**REQUIRED WORK**
Repeat the Firefox profile discussion from "These are excerpts" to "beat aliases, too.", substituting "Ruby" for every occurrence of "Python".

**DOCUMENT EXTRACT**
These are excerpts from a much larger script that does a lot of other stuff for Firefox and other apps. I hope I've included everything relevant.
as long as it edits the correct places in the correct format, it should be good enough. my programming background is C, no C++, bash, awk, no Perl, Pike and Python (2 && 3). my plan is to do the hard work in Python and wrap it in a bash function.
love those functions. i have probably 50 or so commands implemented that way. they beat aliases, too.
do you recall the way to "simply save resolution to old.json"?
What is so difficult about replacing few numbers and saving a static copy of a dynamic file?
If your backup file's outside the profile, it's not going to change on its own, so I guess just write to it with an editor of your choice.
Maybe there's a real reason to automate this but I have missed it.
Additionally:
Quote:
a way to recycle profiles so it does not end up making a million profiles. any ideas how to do this?
I use tmpfs, and "profile" here's just a temporary copy in system memory. Basically 'cp -R oldprofile /tmp/profile' on boot, and some symlink in ~/mozilla/firefox/[symlink to /tmp/profile]
Quote:
it would matter where about:config settings are stored. i believe they would be stored in the profile. that would make about:config totally unusable since the whole effort involves a newly created profile which would force about:config to the default values.
So, you're looking to generate a default prefs.js on each new launch, or keeping the old prefs.js in this new profile? It's not very clear.
Note: prefs.js is dynamic, user.js is static. On launch, it'd usually read user.js and write everything found there into prefs.js overriding the defaults.
What is so difficult about replacing few numbers and saving a static copy of a dynamic file?

**DATA EXTRACT**
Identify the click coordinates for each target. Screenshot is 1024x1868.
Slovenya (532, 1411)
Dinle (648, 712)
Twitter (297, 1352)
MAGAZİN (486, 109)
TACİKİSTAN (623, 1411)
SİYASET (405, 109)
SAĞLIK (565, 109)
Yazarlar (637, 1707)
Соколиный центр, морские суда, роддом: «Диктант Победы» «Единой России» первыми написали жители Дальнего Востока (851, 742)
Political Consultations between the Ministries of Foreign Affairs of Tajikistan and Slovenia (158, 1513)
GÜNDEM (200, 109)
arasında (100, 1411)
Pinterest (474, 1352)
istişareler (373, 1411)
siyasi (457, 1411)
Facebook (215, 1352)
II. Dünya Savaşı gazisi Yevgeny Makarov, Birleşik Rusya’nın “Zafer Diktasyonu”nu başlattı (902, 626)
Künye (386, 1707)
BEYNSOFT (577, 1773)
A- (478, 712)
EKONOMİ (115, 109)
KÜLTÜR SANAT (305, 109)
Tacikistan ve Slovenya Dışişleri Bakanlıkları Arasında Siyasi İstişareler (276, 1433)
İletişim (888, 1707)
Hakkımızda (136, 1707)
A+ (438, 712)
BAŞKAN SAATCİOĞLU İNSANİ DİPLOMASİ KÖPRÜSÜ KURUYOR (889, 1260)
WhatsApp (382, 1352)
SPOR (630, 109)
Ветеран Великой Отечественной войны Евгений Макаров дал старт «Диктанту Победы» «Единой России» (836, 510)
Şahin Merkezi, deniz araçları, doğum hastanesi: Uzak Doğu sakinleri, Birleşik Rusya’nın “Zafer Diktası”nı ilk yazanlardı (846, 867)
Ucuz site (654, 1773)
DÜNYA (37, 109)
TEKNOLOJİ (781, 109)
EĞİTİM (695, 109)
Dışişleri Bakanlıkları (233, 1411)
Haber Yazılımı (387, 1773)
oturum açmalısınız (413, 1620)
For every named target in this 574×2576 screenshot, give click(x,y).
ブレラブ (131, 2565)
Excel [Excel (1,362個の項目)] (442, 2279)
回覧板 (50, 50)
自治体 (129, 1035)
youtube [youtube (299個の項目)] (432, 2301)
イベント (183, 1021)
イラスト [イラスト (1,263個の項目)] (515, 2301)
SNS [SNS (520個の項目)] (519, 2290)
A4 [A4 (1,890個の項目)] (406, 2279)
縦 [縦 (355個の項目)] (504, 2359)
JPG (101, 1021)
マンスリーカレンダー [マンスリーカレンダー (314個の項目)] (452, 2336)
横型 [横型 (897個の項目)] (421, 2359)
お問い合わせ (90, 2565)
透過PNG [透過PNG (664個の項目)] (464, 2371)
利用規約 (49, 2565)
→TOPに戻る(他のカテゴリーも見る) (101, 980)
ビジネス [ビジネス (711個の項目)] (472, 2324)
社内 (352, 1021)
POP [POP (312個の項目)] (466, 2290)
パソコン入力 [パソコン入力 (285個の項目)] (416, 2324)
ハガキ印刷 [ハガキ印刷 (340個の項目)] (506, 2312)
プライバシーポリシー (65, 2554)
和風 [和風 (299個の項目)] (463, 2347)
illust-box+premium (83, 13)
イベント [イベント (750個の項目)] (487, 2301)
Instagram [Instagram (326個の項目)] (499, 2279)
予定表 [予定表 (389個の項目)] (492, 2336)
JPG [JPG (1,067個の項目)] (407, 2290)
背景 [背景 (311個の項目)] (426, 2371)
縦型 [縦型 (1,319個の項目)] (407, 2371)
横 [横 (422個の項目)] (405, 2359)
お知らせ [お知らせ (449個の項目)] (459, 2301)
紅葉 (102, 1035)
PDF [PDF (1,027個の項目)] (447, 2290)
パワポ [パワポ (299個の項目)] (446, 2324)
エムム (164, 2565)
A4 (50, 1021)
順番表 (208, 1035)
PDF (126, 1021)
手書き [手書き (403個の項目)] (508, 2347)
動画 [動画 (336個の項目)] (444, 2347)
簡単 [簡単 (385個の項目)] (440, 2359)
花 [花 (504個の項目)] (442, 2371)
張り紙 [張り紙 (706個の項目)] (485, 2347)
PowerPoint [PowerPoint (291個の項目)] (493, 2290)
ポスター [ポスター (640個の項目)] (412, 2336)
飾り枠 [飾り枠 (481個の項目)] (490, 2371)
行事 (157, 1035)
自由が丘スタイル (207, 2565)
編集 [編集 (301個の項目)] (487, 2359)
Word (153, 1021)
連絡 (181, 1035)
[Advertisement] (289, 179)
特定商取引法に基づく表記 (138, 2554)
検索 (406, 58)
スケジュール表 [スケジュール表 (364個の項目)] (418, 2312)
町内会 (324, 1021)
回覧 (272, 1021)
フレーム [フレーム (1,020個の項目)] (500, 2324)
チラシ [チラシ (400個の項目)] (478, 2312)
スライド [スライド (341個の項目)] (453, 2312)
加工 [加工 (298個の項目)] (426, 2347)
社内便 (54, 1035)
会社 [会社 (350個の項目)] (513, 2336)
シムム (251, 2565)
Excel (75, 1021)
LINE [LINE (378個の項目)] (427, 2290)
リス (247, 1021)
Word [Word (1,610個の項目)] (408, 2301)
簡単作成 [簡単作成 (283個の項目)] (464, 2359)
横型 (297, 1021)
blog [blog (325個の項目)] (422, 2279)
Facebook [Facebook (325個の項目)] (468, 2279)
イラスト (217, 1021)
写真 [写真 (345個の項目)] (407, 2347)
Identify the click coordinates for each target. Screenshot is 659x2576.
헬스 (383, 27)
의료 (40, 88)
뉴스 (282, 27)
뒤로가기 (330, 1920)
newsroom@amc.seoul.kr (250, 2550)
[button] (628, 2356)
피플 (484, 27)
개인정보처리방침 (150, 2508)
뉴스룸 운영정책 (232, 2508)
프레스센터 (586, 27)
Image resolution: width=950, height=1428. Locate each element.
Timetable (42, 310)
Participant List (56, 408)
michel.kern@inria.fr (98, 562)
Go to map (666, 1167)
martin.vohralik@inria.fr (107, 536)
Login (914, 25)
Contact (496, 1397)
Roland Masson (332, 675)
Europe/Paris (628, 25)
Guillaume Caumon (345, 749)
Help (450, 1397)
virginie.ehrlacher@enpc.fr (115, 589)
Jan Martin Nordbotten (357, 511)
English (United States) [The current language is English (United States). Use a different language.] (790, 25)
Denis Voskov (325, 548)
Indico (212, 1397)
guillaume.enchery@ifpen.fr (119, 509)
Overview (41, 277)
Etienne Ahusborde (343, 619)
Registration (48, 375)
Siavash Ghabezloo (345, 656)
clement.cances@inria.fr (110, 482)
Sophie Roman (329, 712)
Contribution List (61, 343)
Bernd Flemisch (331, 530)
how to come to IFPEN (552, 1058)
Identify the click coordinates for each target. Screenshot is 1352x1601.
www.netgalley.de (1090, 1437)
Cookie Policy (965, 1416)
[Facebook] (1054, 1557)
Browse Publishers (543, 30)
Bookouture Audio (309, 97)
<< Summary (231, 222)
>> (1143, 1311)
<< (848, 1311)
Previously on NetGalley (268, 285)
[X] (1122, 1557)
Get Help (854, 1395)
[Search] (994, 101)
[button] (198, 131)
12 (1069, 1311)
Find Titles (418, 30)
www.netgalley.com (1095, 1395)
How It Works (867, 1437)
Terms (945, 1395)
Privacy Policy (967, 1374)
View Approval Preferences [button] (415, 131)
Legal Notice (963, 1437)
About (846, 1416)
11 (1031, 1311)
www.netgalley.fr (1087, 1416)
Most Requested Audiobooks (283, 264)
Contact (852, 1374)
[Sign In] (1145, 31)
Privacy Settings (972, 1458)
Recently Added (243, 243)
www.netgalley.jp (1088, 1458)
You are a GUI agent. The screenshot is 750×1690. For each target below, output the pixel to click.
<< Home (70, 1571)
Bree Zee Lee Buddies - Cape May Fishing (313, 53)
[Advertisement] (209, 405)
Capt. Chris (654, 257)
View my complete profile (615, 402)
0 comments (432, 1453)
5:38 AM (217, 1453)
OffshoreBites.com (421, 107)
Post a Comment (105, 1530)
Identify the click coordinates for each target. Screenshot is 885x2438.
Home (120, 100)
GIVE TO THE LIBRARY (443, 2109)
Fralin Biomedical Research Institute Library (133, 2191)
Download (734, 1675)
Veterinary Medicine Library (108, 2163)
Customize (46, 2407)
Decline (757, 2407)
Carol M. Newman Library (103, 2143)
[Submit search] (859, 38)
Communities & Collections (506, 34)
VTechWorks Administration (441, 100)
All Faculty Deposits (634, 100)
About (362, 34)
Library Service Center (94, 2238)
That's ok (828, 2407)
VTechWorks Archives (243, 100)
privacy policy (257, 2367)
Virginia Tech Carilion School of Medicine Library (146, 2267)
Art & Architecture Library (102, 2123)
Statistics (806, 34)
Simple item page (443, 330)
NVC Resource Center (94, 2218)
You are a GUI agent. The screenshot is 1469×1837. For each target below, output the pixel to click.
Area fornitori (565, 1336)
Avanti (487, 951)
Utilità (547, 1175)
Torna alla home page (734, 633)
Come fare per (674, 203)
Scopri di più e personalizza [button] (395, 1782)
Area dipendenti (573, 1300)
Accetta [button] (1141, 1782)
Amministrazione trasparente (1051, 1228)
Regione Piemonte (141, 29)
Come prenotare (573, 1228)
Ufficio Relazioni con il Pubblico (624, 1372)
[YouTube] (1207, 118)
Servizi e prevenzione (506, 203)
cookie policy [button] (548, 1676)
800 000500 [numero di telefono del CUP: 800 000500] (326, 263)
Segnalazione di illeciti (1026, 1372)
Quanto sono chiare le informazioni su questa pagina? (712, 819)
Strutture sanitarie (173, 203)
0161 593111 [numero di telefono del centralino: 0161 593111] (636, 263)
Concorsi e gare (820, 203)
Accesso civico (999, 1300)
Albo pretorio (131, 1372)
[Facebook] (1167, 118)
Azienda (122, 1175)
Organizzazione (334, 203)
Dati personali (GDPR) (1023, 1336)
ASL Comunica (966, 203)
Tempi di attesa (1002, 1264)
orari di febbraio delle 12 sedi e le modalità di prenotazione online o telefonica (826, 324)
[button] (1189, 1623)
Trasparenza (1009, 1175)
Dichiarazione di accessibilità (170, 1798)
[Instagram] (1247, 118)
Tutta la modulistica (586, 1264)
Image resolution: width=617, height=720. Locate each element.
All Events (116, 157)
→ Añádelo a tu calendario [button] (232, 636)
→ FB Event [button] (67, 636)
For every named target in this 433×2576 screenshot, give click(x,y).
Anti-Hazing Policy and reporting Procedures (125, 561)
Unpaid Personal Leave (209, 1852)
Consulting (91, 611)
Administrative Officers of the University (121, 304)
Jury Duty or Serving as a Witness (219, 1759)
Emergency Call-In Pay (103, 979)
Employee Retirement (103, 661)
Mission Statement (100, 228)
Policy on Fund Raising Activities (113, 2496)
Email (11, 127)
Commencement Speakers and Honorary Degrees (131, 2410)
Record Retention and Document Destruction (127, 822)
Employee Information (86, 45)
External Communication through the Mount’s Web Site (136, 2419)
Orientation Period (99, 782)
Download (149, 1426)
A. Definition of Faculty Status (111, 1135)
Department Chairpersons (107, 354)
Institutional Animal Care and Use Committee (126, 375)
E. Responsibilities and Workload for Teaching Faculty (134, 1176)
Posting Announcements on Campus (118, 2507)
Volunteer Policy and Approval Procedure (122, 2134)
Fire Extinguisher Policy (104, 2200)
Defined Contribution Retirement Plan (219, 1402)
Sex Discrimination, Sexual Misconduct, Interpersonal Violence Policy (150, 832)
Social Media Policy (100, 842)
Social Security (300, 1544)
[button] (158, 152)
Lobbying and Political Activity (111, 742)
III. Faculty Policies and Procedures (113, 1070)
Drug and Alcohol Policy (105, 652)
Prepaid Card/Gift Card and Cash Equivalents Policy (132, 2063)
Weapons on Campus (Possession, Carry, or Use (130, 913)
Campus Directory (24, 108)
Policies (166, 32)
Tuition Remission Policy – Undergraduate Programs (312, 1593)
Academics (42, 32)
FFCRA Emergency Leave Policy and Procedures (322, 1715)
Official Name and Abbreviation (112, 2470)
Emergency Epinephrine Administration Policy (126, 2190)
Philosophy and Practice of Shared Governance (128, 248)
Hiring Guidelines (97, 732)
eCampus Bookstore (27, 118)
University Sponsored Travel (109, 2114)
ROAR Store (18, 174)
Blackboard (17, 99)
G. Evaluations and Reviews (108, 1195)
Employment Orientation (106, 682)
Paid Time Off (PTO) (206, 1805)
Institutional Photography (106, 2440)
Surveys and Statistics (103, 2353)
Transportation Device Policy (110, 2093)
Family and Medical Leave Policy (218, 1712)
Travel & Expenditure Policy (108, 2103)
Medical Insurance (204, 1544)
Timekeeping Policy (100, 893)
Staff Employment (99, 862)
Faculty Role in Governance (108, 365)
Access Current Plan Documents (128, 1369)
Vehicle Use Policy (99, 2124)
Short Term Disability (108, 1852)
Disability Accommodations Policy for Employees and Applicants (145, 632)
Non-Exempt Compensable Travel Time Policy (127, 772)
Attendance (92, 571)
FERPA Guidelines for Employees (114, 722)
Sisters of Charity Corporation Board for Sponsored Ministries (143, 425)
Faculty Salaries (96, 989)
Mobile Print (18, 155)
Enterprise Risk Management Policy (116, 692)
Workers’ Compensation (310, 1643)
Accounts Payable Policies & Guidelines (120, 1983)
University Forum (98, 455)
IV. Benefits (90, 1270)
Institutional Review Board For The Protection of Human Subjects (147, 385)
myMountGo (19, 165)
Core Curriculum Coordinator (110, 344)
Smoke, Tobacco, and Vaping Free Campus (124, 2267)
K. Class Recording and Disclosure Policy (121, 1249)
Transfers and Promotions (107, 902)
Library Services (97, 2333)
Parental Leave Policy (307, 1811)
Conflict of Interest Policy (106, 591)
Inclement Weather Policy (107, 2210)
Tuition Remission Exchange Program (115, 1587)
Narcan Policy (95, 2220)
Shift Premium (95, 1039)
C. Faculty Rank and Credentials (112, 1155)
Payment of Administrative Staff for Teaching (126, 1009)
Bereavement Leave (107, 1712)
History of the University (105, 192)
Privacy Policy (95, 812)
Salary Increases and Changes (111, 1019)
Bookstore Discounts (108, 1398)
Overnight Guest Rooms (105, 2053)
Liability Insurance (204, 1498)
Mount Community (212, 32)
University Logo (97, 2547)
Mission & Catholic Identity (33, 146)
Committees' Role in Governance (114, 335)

**ANSWER TO THIS EXERCISE**
These are excerpts from a much larger script that does a lot of other stuff for Firefox and other apps. I hope I've included everything relevant.
as long as it edits the correct places in the correct format, it should be good enough. my programming background is C, no C++, bash, awk, no Perl, Pike and Ruby (2 && 3). my plan is to do the hard work in Ruby and wrap it in a bash function.
love those functions. i have probably 50 or so commands implemented that way. they beat aliases, too.